• **WRITTEN REQUEST**
Copy out the material starting with the line that contains "This screenshot has width=201, height=151." and going on through the line that contains "Toggle Alto Contraste", replacing "undo" with "redo" and keeping everything else the same.

Material for locating described items
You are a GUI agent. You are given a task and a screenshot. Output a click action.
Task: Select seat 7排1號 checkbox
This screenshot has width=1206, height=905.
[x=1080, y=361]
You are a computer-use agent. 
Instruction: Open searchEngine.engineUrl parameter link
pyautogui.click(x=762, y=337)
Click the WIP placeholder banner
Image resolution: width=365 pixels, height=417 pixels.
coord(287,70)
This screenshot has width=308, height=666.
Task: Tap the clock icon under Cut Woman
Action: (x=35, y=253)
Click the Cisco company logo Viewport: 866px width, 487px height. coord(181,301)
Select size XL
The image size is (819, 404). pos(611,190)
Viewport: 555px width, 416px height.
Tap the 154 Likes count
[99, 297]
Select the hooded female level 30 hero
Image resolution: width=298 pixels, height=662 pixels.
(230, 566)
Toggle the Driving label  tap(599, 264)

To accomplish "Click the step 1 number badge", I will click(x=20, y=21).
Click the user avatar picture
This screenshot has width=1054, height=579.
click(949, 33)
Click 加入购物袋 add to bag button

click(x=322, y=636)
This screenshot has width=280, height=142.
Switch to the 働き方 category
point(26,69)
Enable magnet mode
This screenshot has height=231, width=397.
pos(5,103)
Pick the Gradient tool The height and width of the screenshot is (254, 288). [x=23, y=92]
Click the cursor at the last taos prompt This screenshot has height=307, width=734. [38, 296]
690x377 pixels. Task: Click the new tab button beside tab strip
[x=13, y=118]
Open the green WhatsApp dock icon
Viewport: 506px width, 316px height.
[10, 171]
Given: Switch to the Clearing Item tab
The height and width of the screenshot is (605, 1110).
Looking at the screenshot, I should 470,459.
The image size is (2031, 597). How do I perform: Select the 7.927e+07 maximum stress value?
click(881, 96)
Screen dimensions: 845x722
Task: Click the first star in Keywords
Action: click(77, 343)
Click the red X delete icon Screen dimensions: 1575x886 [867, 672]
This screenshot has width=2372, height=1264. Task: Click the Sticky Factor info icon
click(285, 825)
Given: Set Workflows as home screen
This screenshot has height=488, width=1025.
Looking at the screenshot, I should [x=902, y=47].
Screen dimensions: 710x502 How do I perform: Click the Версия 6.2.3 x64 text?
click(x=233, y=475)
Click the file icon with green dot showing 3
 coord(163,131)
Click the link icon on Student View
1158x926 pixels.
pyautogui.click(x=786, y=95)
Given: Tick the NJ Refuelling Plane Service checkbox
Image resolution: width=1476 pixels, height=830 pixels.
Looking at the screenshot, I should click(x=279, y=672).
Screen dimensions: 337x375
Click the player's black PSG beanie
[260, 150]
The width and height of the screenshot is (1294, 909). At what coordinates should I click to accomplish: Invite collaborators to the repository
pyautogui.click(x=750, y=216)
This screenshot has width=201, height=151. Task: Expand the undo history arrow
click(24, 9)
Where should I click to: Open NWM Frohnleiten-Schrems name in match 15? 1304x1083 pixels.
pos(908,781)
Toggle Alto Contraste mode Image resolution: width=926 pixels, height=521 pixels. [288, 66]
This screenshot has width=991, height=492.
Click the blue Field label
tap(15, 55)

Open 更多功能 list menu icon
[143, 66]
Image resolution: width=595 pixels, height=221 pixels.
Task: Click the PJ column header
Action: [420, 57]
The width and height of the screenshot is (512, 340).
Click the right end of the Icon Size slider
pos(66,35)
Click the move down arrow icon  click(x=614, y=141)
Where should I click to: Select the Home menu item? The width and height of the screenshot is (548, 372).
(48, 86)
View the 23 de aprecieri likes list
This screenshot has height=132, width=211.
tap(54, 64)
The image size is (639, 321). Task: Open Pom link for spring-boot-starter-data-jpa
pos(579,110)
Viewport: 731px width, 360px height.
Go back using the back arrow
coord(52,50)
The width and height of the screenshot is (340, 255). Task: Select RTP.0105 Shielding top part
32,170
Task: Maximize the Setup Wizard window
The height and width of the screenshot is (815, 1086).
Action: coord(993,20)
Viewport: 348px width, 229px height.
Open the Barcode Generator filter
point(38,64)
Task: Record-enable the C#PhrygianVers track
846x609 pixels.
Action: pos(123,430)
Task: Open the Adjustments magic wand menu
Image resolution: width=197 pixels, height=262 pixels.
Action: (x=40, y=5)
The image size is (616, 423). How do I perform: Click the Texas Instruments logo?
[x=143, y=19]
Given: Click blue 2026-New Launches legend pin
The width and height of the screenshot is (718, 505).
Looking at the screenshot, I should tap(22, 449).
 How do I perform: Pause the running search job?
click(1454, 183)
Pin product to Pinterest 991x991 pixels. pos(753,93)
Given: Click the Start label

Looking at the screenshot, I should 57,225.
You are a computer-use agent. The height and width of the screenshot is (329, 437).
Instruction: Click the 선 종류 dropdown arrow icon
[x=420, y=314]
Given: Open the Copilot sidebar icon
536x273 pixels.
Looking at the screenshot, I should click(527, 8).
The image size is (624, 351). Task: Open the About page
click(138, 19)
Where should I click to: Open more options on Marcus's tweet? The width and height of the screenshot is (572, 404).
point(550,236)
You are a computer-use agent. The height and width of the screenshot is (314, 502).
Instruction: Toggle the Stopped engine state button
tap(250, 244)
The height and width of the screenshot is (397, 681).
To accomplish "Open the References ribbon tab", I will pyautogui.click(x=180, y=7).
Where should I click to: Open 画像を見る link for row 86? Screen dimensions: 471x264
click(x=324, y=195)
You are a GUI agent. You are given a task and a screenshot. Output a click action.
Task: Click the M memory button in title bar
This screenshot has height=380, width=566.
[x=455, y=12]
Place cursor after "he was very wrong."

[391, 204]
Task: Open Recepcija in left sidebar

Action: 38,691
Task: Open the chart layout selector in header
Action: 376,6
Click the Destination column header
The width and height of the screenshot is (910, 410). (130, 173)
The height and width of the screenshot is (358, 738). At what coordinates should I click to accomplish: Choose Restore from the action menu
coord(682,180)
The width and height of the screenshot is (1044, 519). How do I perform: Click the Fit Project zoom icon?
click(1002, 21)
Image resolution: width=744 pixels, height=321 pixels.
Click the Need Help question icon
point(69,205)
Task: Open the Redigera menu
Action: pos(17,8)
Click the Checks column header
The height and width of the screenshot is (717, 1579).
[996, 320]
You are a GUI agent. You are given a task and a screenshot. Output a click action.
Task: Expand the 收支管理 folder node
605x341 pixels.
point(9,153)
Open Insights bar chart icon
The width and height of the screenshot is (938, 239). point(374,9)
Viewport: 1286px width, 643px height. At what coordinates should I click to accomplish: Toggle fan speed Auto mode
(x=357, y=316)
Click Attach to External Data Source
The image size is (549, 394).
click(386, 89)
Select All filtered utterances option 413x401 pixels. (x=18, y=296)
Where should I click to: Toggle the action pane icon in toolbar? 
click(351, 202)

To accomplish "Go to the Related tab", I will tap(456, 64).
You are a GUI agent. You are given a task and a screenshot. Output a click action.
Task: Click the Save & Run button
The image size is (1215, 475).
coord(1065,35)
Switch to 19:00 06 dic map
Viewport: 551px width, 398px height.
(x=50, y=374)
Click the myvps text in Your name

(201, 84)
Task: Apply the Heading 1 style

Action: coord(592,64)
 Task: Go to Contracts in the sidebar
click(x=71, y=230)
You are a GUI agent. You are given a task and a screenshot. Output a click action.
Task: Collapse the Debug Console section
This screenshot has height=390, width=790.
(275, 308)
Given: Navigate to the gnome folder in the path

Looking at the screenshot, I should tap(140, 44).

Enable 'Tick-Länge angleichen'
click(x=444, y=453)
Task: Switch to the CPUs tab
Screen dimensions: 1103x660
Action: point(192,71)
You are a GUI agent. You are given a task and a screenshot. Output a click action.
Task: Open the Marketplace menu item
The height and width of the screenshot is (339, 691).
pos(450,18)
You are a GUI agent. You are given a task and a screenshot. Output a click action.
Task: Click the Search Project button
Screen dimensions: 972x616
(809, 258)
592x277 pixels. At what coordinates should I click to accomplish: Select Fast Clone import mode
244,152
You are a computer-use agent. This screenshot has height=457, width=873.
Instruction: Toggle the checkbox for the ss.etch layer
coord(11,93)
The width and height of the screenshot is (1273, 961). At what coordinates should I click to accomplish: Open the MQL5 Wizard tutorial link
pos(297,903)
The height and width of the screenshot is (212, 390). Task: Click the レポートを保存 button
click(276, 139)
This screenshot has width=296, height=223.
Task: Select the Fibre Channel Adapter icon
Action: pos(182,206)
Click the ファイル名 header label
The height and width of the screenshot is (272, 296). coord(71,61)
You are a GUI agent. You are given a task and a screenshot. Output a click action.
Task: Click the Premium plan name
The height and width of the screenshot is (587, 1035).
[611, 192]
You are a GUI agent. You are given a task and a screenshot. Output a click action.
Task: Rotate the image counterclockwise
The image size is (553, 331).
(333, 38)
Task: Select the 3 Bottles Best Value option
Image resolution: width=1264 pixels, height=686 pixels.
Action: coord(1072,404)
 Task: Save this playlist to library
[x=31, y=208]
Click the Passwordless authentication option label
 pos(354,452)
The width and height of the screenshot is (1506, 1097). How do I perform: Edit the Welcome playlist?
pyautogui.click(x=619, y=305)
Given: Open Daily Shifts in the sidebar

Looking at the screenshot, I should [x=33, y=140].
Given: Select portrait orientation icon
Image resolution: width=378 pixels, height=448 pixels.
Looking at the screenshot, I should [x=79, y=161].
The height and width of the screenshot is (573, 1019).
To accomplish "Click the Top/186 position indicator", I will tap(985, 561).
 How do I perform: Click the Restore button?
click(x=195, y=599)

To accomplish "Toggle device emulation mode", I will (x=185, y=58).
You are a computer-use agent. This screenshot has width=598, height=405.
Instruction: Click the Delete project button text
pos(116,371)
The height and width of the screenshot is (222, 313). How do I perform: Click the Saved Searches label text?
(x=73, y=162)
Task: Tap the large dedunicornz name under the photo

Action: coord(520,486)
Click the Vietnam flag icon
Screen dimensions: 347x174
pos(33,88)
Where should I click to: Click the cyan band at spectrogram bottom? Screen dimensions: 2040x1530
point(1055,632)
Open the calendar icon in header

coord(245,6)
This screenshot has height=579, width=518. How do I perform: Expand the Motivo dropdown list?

• **SOLVED PROBLEM**
This screenshot has width=201, height=151. Task: Expand the redo history arrow
click(24, 9)
Where should I click to: Open NWM Frohnleiten-Schrems name in match 15? 1304x1083 pixels.
pos(908,781)
Toggle Alto Contraste mode Image resolution: width=926 pixels, height=521 pixels. [288, 66]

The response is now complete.